Looking to sell turnips at 415 bells or higher please !


----------



## FleuraBelle

looking for turnips over 345 that i can sell thank u


----------



## Watchingthetreetops

Can you not buy turnips while the fireworks are going on?


----------



## Cheybunny

looking to sell turnips over 200 that i can sell  !! please let me know


----------



## Mairmalade

Watchingthetreetops said:


> Can you not buy turnips while the fireworks are going on?


Nope! You can buy them on the same Sunday; however, Daisy Mae will only be selling turnips from 5 a.m. to 12 p.m.


----------



## Watchingthetreetops

Looking to sell turnips, if anyone time travels.  Please quote or dm me


----------



## AstralFirework

I am also looking to sell some turnips. 400 bells or higher, please.


----------



## Insulaire

Any time travelers have Daisy Mae on their island today by any chance? My Nooks has a good price and I didn’t buy any this week


----------



## Dim

..


----------



## saucySheep

Don't you hate it when you don't buy turnips for that one week and then your prices hit 500 --- 

this happened to me once tho it was only like 230 something bells. The next week I bought them tho and I hit 418 and i was like wot wot


----------



## JSS

Desperately looking to sell today (one trip). Preferably above 500 but I'll settle for less as the day goes by!


----------



## GFelk

Looking to sell my turnips for 150+ bells. Please DM me with a Dodo Code if you can help me out, I will provide bells if required.


----------



## JSS

JSS said:


> Desperately looking to sell today (one trip). Preferably above 500 but I'll settle for less as the day goes by!

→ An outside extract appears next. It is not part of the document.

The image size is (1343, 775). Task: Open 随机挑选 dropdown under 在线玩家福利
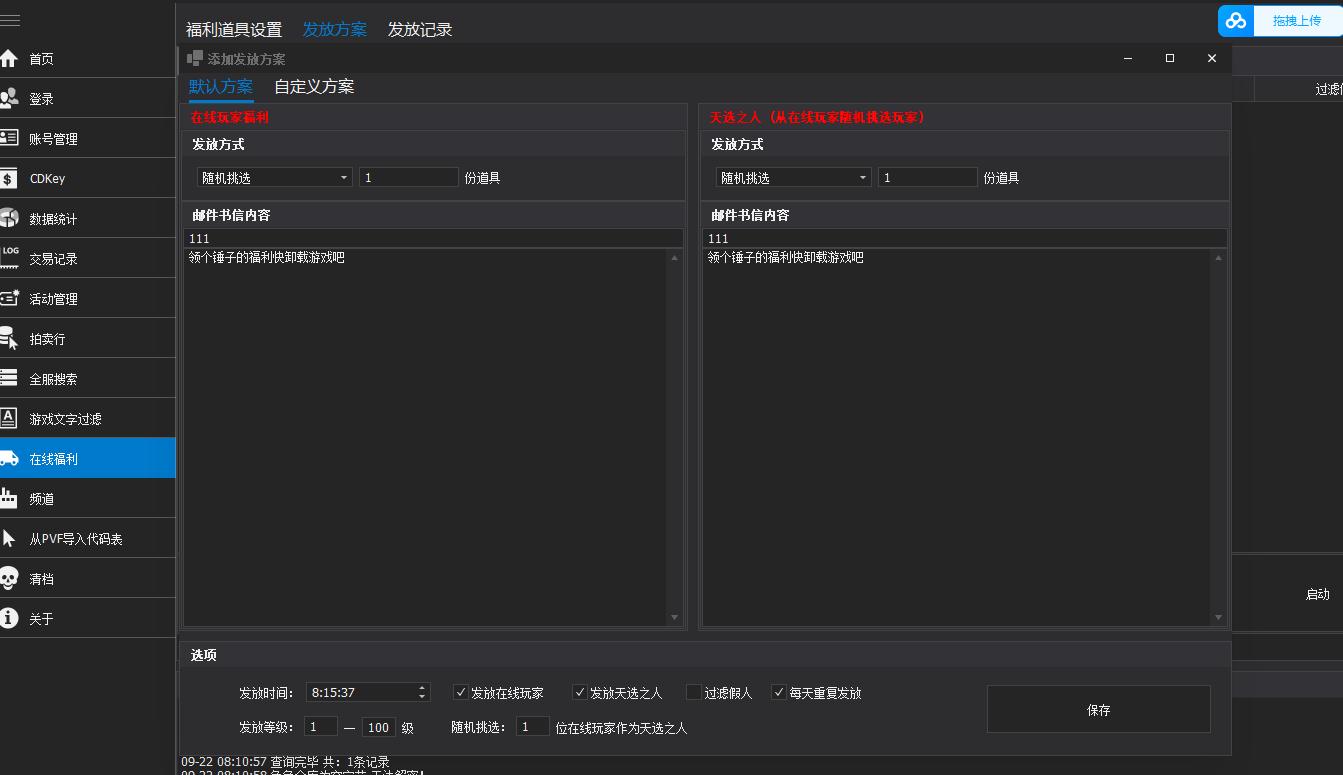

Starting to sweat profusely now! x)


----------



## Dunquixote

JSS said:


> Starting to sweat profusely now! x)



Sorry that I can’t help you. >< Today turnips are selling for only 40 bells. I normally don’t check since I don’t sell turnips, but I can start checking for you if you’d like  (I know that doesn’t help you right now).


----------



## JSS

Dunquixote said:


> Sorry that I can’t help you. >< Today turnips are selling for only 40 bells. I normally don’t check since I don’t sell turnips, but I can start checking for you if you’d like  (I know that doesn’t help you right now).


Ahh, thanks but that's alright.  Mine are still around 80 so it won't be too big a loss. I'll probably just take it if nothing comes up


----------



## TheSillyPuppy

JSS said:


> Ahh, thanks but that's alright.  Mine are still around 80 so it won't be too big a loss. I'll probably just take it if nothing comes up


My turnips are selling for 120. Nook's will be open for another 1.5 hours -- send me a DM when you're online.


----------



## JSS

TheSillyPuppy said:


> My turnips are selling for 120. Nook's will be open for another 1.5 hours -- send me a DM when you're online.


I'm actually here now. I had already turned off my game but I'll hop back in for that. You're a lifesaver, thanks! Send me a dodo when you can :3


----------



## FleuraBelle

am all set ty


----------



## pizzabutts

looking for turnip prices over 300! ^^


----------



## pizzabutts

daisy mae selling for 91 btp! 0R8NK


----------



## Villagerfan

Looking for good turnip prices, preferably over 300 please


----------



## DragonLatios

Villagerfan said:


> Looking for good turnip prices, preferably over 300 please


Same here and if you get any news plz tell me so i can join in.


----------



## lawnClippings

Timmy and Tommy are wanting me to sell my turnips to them for 84 bells... not happening.
Is there anyone with a better selling rate?


----------



## JSS

lawnClippings said:


> Timmy and Tommy are wanting me to sell my turnips to them for 84 bells... not happening.
> Is there anyone with a better selling rate?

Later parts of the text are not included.